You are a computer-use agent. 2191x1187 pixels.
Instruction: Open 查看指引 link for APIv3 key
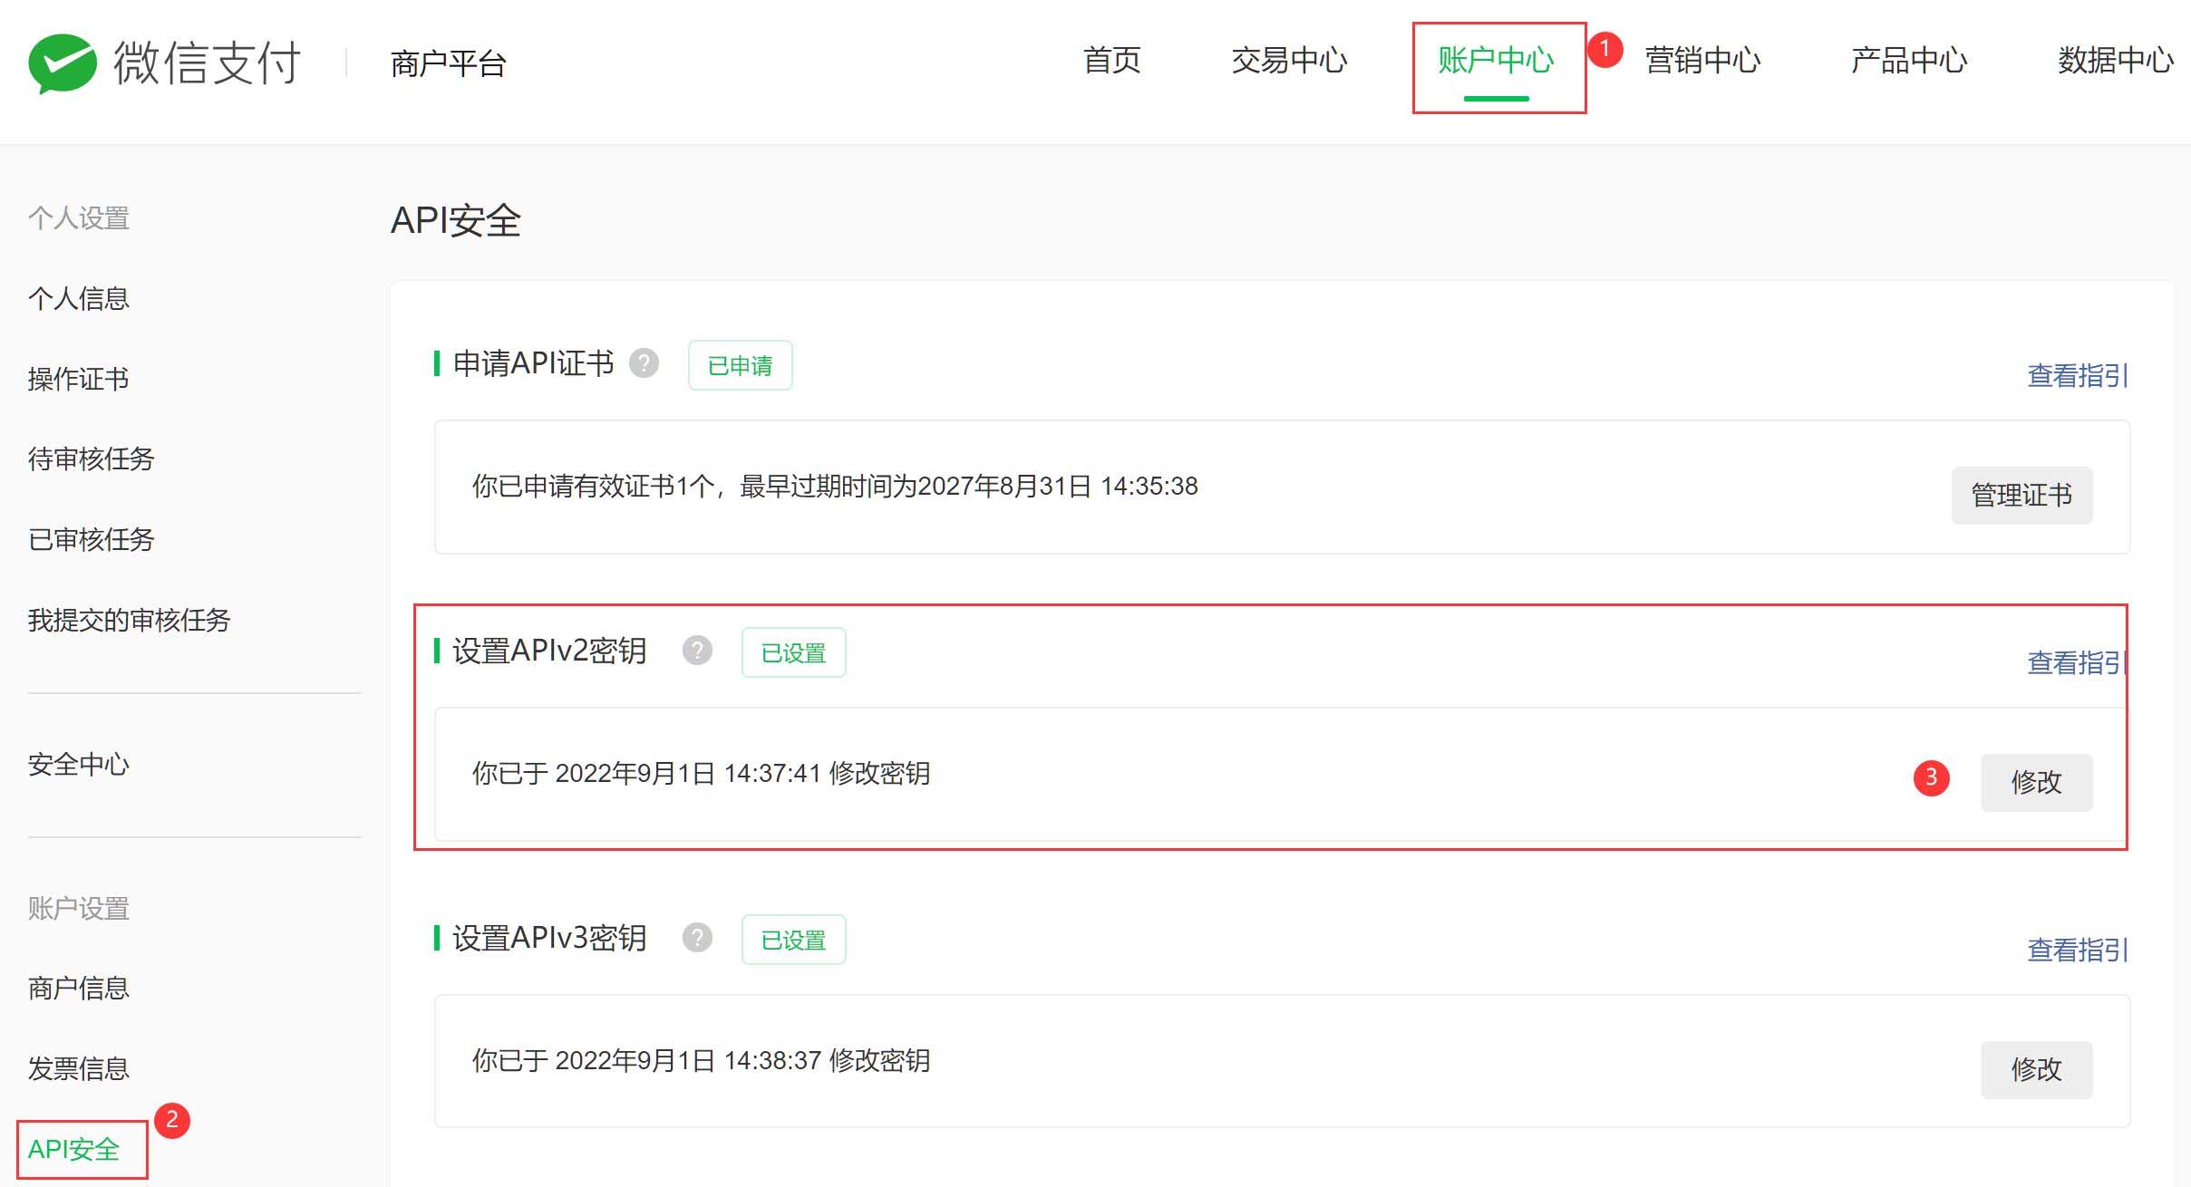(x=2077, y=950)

...

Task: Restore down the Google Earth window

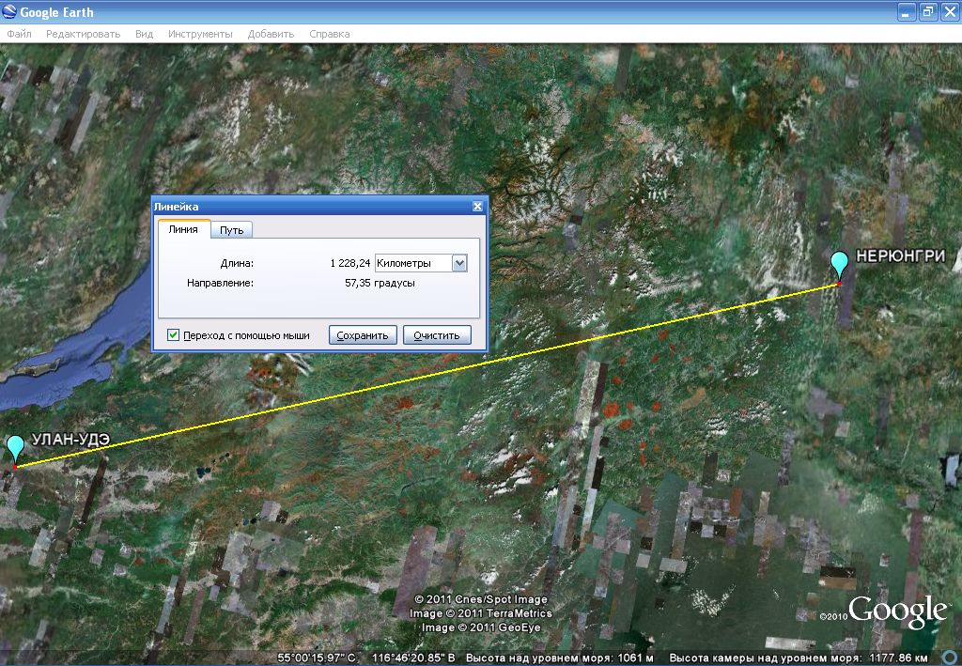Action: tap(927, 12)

...

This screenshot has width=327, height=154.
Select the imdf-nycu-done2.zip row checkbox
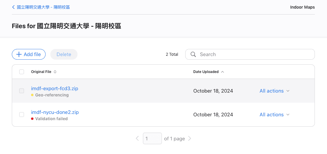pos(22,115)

The request -
Find every line in the data above that contains the word "height", matching case exactly, and copy each of those lines.

Result for this task -
This screenshot has width=327, height=154.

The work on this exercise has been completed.